We have spent one week in Mexico and are enjoying every minute. Our entrance was a bit bumpy though. We crossed the border east of Tijuana, at Tecate. Parking on the U.S. side, we walked in to Mexico to get our tourist permits. The Mexican official was quite jovial, helping us with the paperwork, and even lending Bob his red rimmed reading glasses. On the side he sold bottles of salsa (his grandmothers favorite) and honey (from his home town). We bought both. That completed, we tried to return to the van in the same way we entered but were quickly ordered back by a guard. We had to return through U.S. customs, for which we took a wrong turn and then had to ask for help. It is really a very simple border crossing and we know this because we went around twice. When we finally drove through we were pulled over for an inspection but it was quick, and we were on our way. Except that we immediately took a wrong turn and found ourselves headed for Mexicali instead of Ensenada. Oh dear.
The olive grove campsite was very manicured, set along a dirt road among farmyards, although there was a fancy restaurant near by. Beside the van, there was a sandy spot and I thought it would be a nice breezy night if we put up the tent. Well it was breezy. But mixed with strong wafts of barnyard which was quite unpleasant. Then the neighborhood mutts started a howling chorus. Once that died down, a large dog got in through the fence, approached our tent, took a stance about 10 feet from us and barked for twenty minutes. We yelled at him in English and Spanish but he kept it up. He finally wandered off. Next someone decided to set off firecrackers, which sparked another howling frenzy from the dogs. This was topped off by a rooster, loudly crowing for morning, well before daylight. No more tent.
Baja California is a Mexican state, divided into north and south. To get to the south part you travel a long stretch of highway, about 5 hours, with no services. We had the road pretty much to ourselves through dry reddish hills covered with shrubs and many species of cactus. On route, the Catavina Boulder field has massive sand colored boulders creating a striking contrast with the lime green cactus and the purple blue mountains in the distance. But for the most part it is five hours of cactus.
The pavement on the highway is good. Travel is slow though because the speed signs change often, the road is full of curves, and there are no shoulders. Bob has to keep his eye out for semis who tend to ride over the center line. One crowded us over on a curve and there is nowhere to get over. Cows also graze without fencing. One decided to walk right on to the highway just as we were coming along at 50 miles an hour. Bob laid on the horn. The cow stopped and slowly turned its head to look as we sped by.

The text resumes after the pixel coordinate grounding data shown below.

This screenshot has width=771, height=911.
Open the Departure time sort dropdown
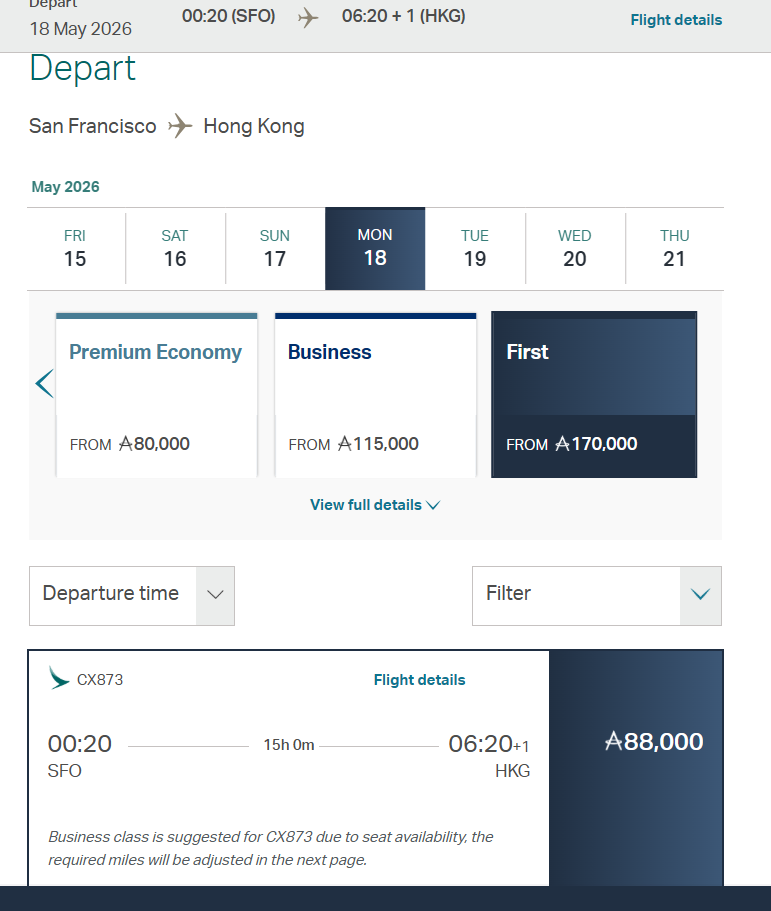point(131,595)
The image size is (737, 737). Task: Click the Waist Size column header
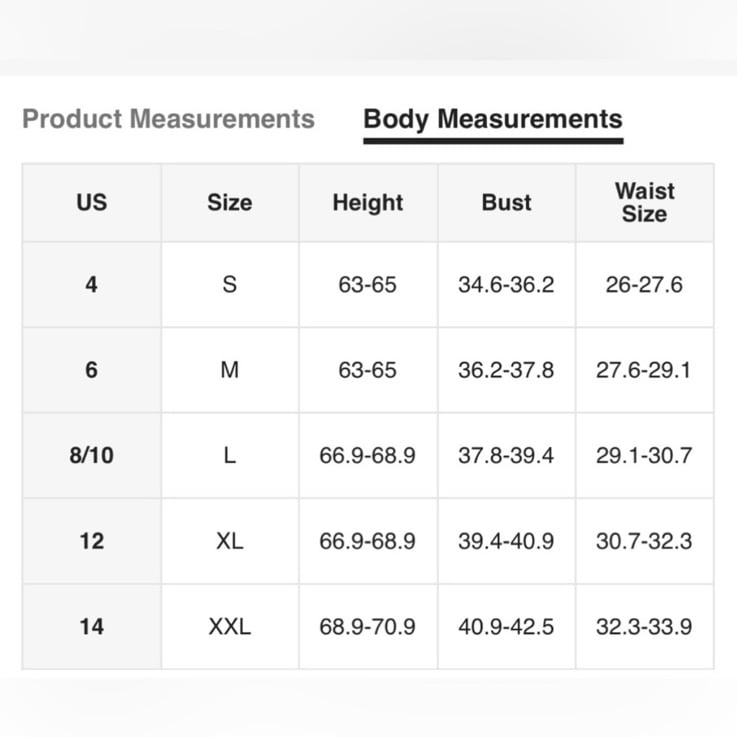coord(644,203)
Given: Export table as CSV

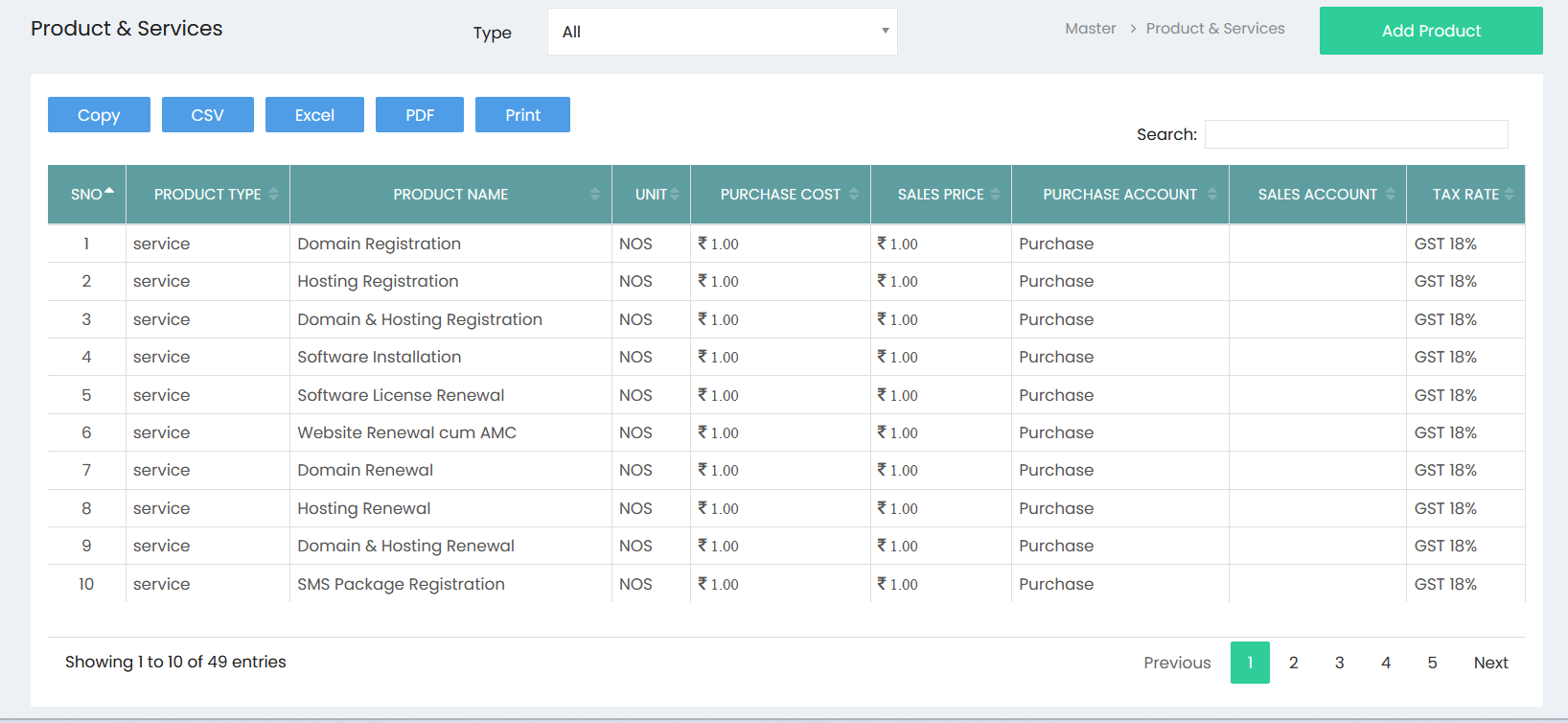Looking at the screenshot, I should 208,115.
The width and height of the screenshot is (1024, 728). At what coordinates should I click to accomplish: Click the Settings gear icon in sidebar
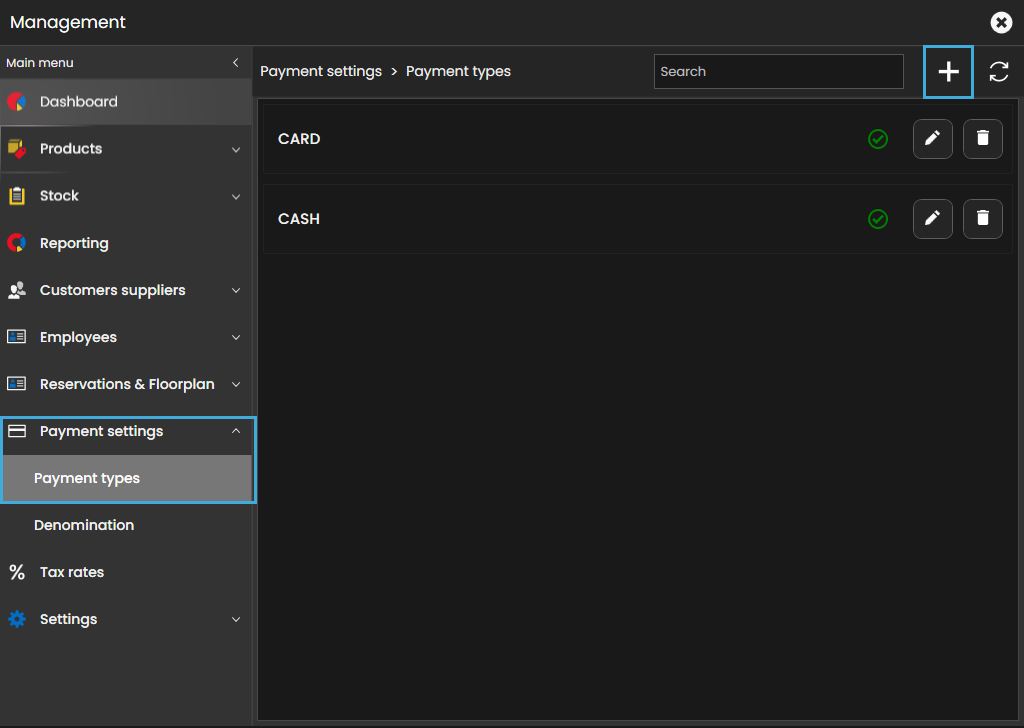pos(17,619)
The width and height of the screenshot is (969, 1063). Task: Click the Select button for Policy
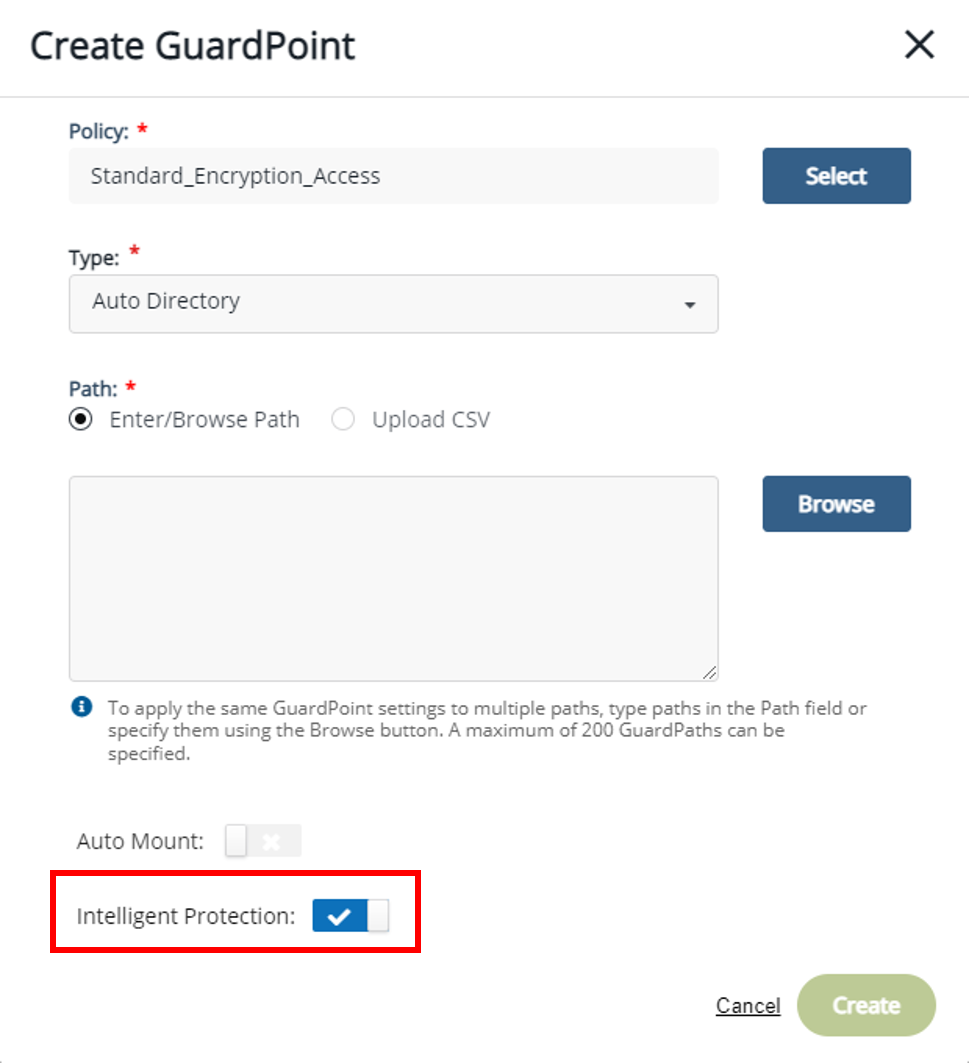(x=836, y=176)
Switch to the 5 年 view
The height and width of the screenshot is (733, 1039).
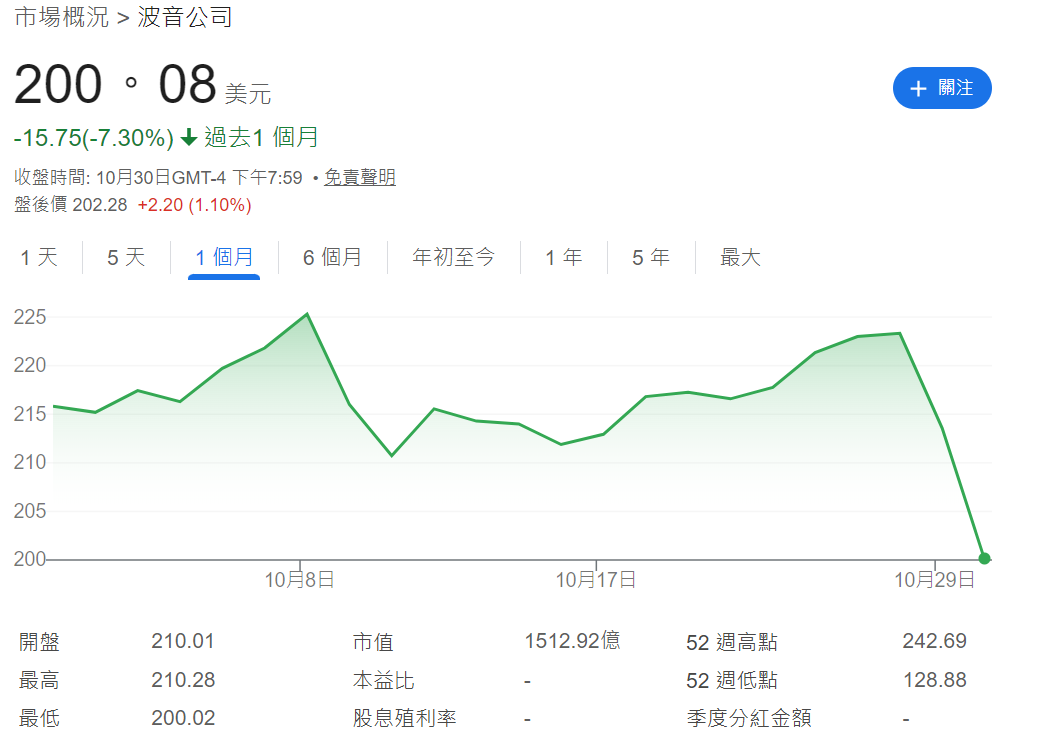[651, 257]
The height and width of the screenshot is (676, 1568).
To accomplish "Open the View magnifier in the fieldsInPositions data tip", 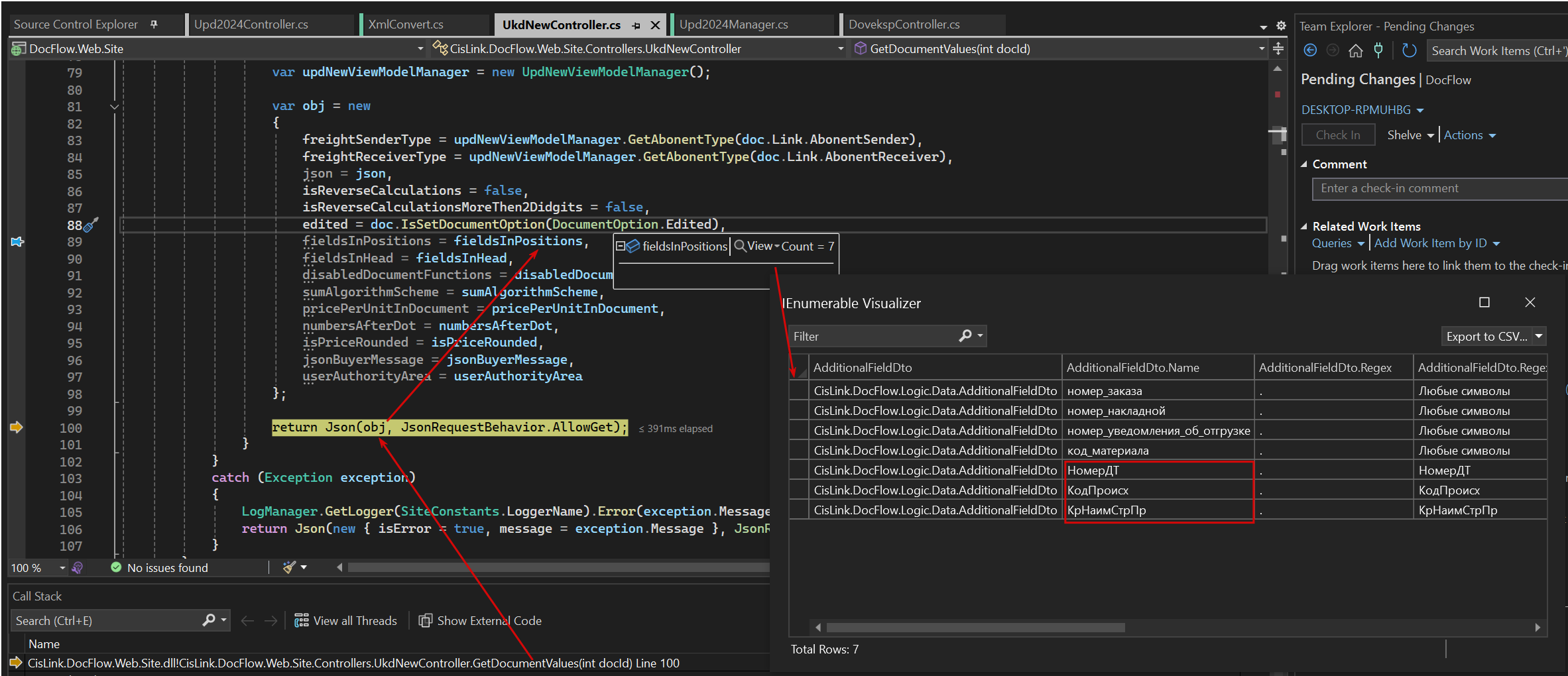I will (741, 246).
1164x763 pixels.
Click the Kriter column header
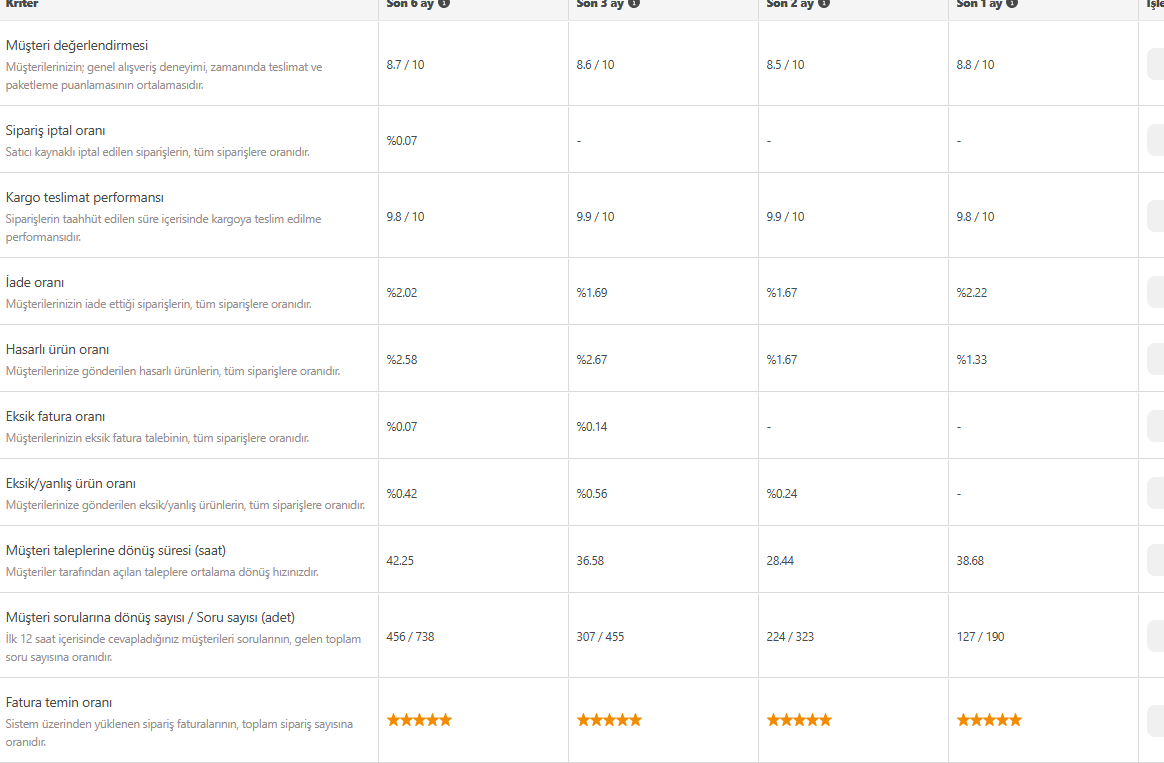22,4
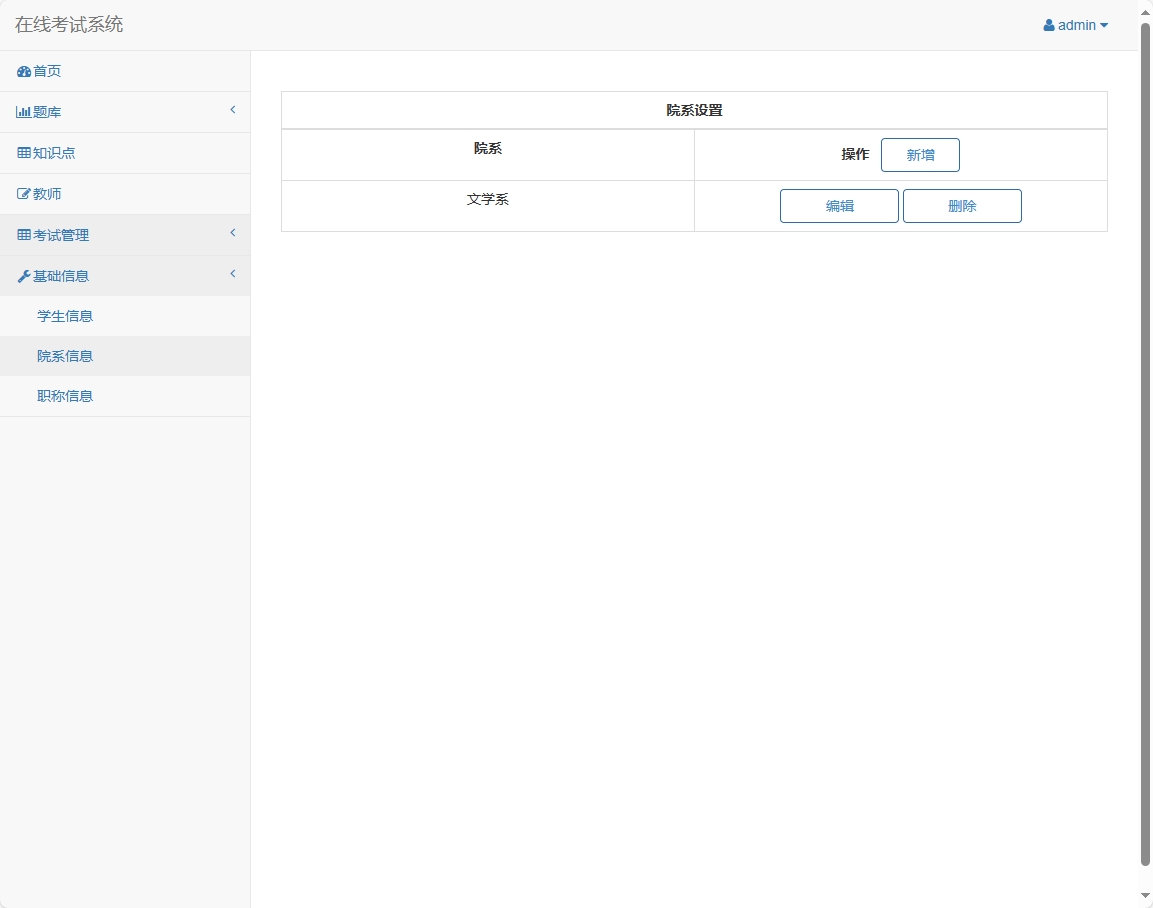Click the user icon beside admin
Image resolution: width=1153 pixels, height=908 pixels.
click(x=1049, y=26)
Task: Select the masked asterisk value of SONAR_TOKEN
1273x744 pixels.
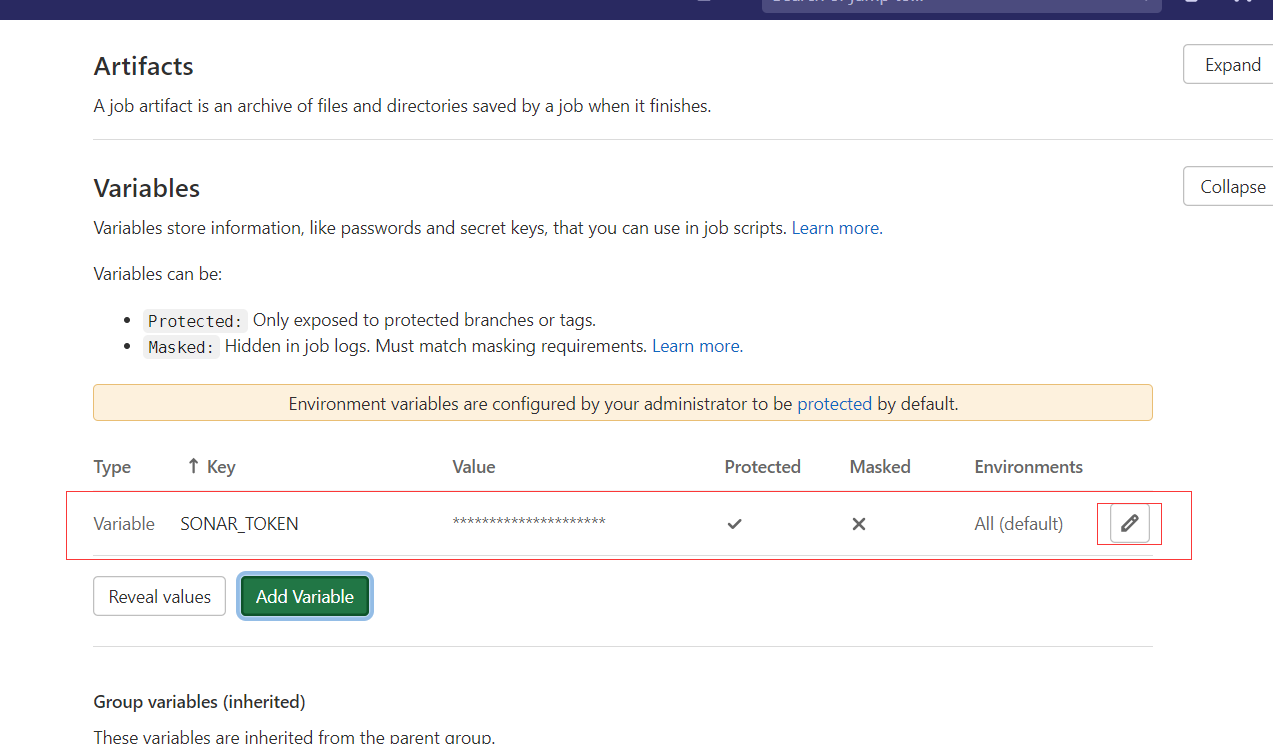Action: (528, 524)
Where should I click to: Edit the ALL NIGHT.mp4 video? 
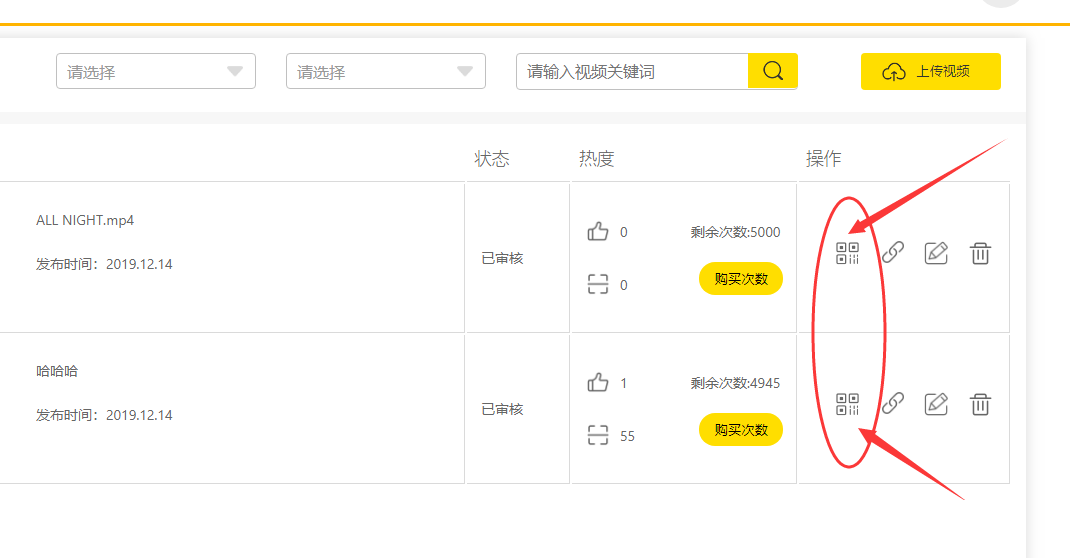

San Ignacio is a sleepy little town set in a date palm oasis.
We camped by a lagoon among the palms and rode our bikes around town. We had refreshments at the center plaza, a lovely shaded area with benches and tables. We explored the mission church across the road, which was built by a Jesuit priest in the 1700’s. Built out of lava rock with four foot thick walls, it has long stone stairs leading up the outside in order to reach the bell rope.
Also nearby was a self guiding museum displaying information about the pinturas rupestres, ancient Indian art found in rock caves in this area. The style is full bodied which is very different from the Canadian indigenous art that we have encountered on canoe trips in Canada.
We stayed two nights. The water was warm and clear which made for good snorkeling. Many people stay here for months. Jose came by in the morning selling firewood? Yes. A barrel of water for showering? Yes. And steaming tamales for breakfast? Yes.